(Stored data entries)

+---+

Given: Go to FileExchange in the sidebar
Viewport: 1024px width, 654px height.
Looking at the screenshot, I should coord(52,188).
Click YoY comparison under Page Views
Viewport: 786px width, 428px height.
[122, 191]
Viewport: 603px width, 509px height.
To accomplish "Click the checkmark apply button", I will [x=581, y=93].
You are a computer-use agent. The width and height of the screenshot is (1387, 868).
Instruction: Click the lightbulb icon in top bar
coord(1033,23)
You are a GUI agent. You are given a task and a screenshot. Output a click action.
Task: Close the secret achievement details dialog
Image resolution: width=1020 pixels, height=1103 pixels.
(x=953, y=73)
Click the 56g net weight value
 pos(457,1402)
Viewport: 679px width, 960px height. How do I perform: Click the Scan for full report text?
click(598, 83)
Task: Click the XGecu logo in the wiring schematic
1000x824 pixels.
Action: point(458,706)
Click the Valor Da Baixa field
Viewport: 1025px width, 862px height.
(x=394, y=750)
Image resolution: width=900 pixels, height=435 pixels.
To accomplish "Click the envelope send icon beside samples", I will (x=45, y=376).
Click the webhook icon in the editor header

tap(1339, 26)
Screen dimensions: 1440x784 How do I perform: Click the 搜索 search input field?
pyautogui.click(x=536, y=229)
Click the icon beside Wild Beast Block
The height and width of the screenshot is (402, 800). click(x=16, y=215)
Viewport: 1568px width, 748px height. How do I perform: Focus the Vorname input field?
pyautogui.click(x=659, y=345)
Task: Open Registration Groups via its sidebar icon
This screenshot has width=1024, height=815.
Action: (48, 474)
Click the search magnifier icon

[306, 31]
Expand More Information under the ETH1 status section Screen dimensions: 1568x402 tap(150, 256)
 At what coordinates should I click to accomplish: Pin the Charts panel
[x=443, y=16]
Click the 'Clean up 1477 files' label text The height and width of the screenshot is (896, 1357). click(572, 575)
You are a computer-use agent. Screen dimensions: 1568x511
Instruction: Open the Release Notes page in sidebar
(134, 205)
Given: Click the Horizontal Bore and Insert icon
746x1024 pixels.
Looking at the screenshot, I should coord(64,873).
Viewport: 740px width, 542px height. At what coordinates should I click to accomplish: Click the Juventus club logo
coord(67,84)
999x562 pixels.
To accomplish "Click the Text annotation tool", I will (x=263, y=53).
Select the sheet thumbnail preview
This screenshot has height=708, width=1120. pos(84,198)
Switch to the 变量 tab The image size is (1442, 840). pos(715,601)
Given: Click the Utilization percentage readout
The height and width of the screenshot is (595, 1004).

+---+

### Assignment
Scan the data above and report each line in which "computer" is present.

### Written solution
You are a computer-use agent. The width and height of the screenshot is (1387, 868).
You are a computer-use agent. Screen dimensions: 1568x511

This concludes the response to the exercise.